Although the couple has a small home in DC, it is their 1880s farmhouse in Chappaqua (a fixer-upper they bought seven years ago) that, the Senator says, she and Bill consider home. “It is a refuge for Bill and me.” They try, she says, to be home at least one, if not two, weekend days.
And do what? “Ordinary stuff.” Like: shopping “downtown”; gardening “though we’re not really green thumb-y”; and reading. “Every square inch of the house that could take a book case has”—and the book shelves frequently are replenished with tomes bought at Second Story Book Shop in Chappaqua. “I love literature by women,” she says. “I read for pleasure.”
The Clintons love to go to the movies “all the time.” And (take solace, dear reader) sometimes even they, Mr. and Mrs.
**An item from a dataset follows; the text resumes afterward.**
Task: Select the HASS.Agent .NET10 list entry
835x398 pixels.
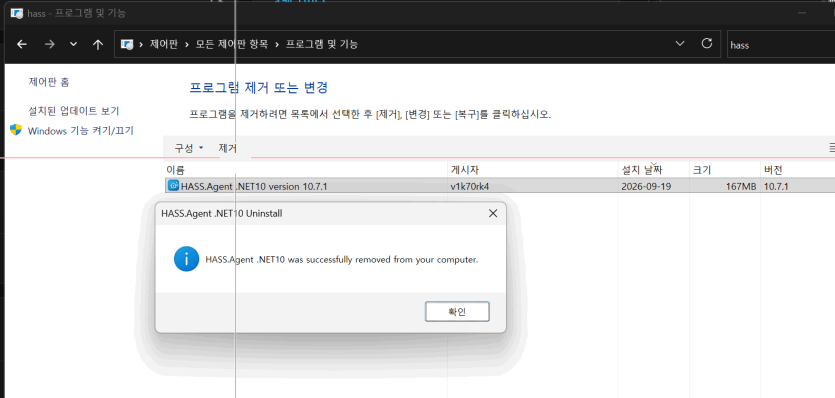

Famous, get shut out. “We went to see Little Miss Sunshine at Jacob Burns the other week and got shut out,” she reports. They ended up going to Bedford, where they succeeded in seeing Boynton Beach Club. “It was funny,” she says.
The couple also enjoys taking long walks, often at the Rockefeller State Park Preserve (“Bill walks more than I, especially since his heart surgery”), and to dine out. “We go over to the restaurants by the river and in nearby towns. I love Crabtree’s.” In fact, it seems she loves just about everything. Smiling broadly, she says, “I have work that I love, family and friends that I love. I get joy out of life.” Asked to describe herself, the Senator lists “hard-working, fun, adventurous, compassionate, and passionate.” Really? Is she really like this? Is she really this nice, this happy, this unassuming in private too?
“Except for wearing my sweats, the person that I am in private is the same person I am in public.”
And that person is running very, very late.
“Last question,” her aide says.
Actually, there were at least three more questions, making Hillary Rodham Clinton even more late.